1. Peripheral blood is severe when the anemia is severe and progresses rapidly. The reticulocytes in the acute phase are usually reduced, but eventually there will be an increase in reticulocytes. The surrounding blood may have different red blood cells and deformities, and there are spherical red blood cells, red blood cell fragments, and alkalophils. Dotted and multi-stained red blood cells, even young red blood cells can appear, with a brief leukopenia at the beginning, followed by leukocytosis.

2. The hemosiderin test is positive.

3. The hot and cold hemolysis test (DL test) is positive.

4. Coombs test positive C3 type.

Diagnosis

Diagnosis and diagnosis of paroxysmal cold hemoglobinuria

Diagnostic criteria

In addition to typical clinical manifestations, positive cold and cold hemolysis test is the basis for the diagnosis of this disease.

1. Diagnostic criteria and basis

(1) Acute onset after cold, severe anemia, hemoglobinuria.

(2) Positive heat and cold hemolysis test.

(3) Coombs test positive C3 type.

2. Diagnostic evaluation

(1) PCH is a rare disease with a clear cause: it is more common in children, so patients with hemoglobinuria should first exclude other diseases, and then consider PCH.
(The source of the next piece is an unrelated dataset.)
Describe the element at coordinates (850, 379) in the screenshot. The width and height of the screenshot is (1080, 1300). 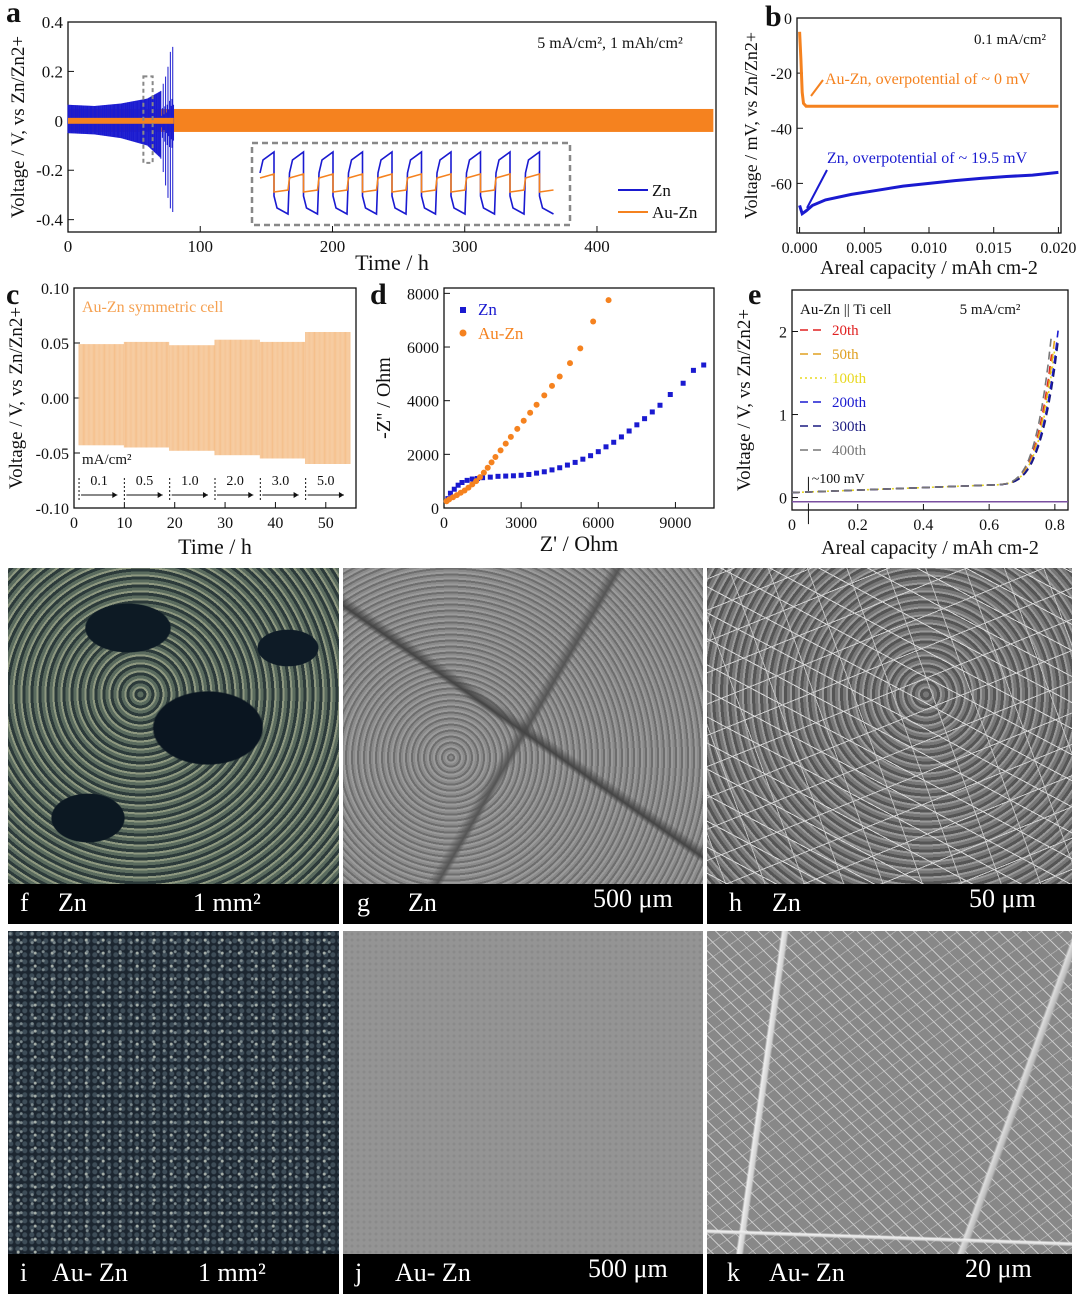
I see `legend-label: 100th` at that location.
(2) Direct Coombs test: It can be positive in the onset of hemoglobinuria, and the interval is very negative after the onset. The time of specimen delivery should be noted. The positive rate of antiserum test in the Coombs test should be improved.

(3) Paroxysmal cold hemoglobinuria has primary and secondary points: it was thought to occur only in syphilis in secondary diseases, and in recent years it is thought to be related to viral infectious diseases, such as infectious mononuclear cells. Indications, mycoplasmal pneumonia, measles, mumps, viral hepatitis, etc., should be given adequate attention.

Differential diagnosis

1. Paroxysmal nocturnal hemoglobinuria is mostly a chronic course, recurrent hemoglobinuria, laboratory test Ham test (+), specific antibody CD55, CD59 negative cells increased.

2. Warm antibody type autoimmune hemolytic anemia may have similar clinical manifestations and transient hemoglobinuria in the acute onset, but the incentives are different, the cold and hot hemolysis test is negative.

The material in this site is intended to be of general informational use and is not intended to constitute medical advice, probable diagnosis, or recommended treatments.